Message-ID: <44A507F8.4030409@netbauds.net>
Date: 	Fri, 30 Jun 2006 12:16:08 +0100
From: Darryl Miles <darryl-mailinglists AT netbauds DOT net>
User-Agent: Mozilla/5.0 (X11; U; Linux x86_64; en-GB; rv:1.8.0.4) Gecko/20060614 SeaMonkey/1.0.2
MIME-Version: 1.0
To: cygwin AT cygwin DOT com
Subject: Re: rsync over ssh hang issue understood
References: <44A348D1 DOT 6070908 AT netbauds DOT net> <ba40711f0606291839p2e1d7b10l7befd8cf2cc2d1a7 AT mail DOT gmail DOT com>
In-Reply-To: <ba40711f0606291839p2e1d7b10l7befd8cf2cc2d1a7@mail.gmail.com>
Content-Type: text/plain; charset=ISO-8859-1; format=flowed
Content-Transfer-Encoding: 7bit
Mailing-List: contact cygwin-help AT cygwin DOT com; run by ezmlm
Sender: cygwin-owner AT cygwin DOT com
Mail-Followup-To: cygwin AT cygwin DOT com

Lev Bishop wrote:
> On 6/28/06, Darryl Miles wrote:
> See how-to-debug-cygwin.txt
> http://cygwin.com/cgi-bin/cvsweb.cgi/src/winsup/cygwin/how-to-debug-cygwin.txt?rev=1.12&content-type=text/x-cvsweb-markup&cvsroot=src 

Thanks for your pointers.  Everything I'm wanting to get started is 
already covered in the how-to-debug-cygwin.txt.

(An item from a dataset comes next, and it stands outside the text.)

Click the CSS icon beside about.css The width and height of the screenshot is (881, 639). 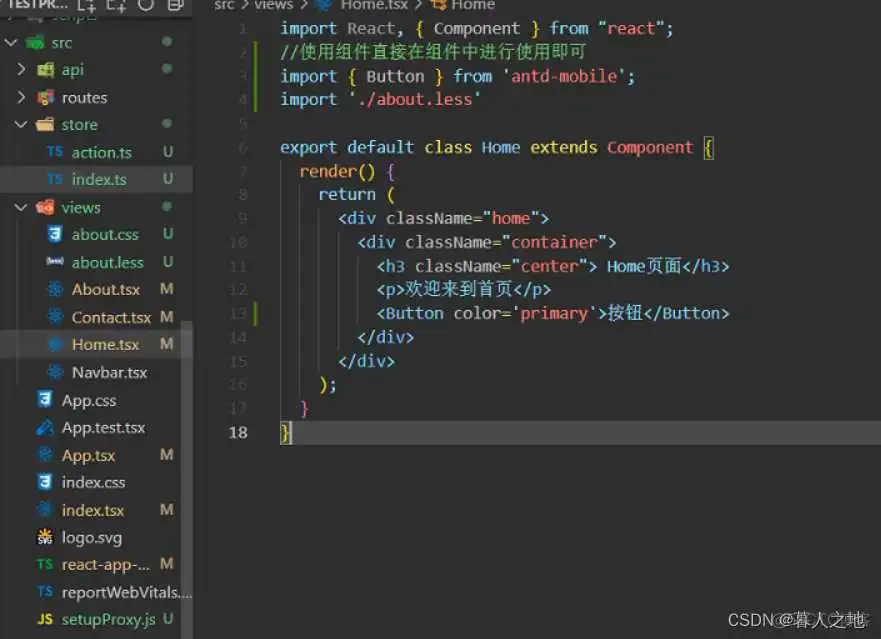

>> indications from select(2) interface. But if no worker thread is busy
>> working on that fd then you get writability back ?
> 
> Yes, but it is very hard to get the precise unix semantics. For
> example, the application issues a write() which spawns off a thread
> that then blocks. Then the application exit()s, causing the thread to
> also terminate before completing its write, and the write never
> completes.

This is a very valid point, but not one that is a problem in the 
situations I'm looking at.  The situation I am looking as it much more 
chronic.

How does Overlapping I/O get around this, since you have send the data 
into the kernel layer and are now waiting on a completion notification 
or event signalling.  If the application holding the handle exits from 
under it, does Win32 kernel abort the I/O in this circumstance ?

What about if this was gotten around via a fork() but not at every I/O 
but only if we exit and there is an incomplete I/O operation still in 
progress.   Can we:

  * fork()
  * reaquire handle, as per dup()
  * CloseHandle() from dying process
  * receive IO completion callback with indication of failure, handle 
was closed!
  * hand data over to the child (of fork()) for it to take up the mission.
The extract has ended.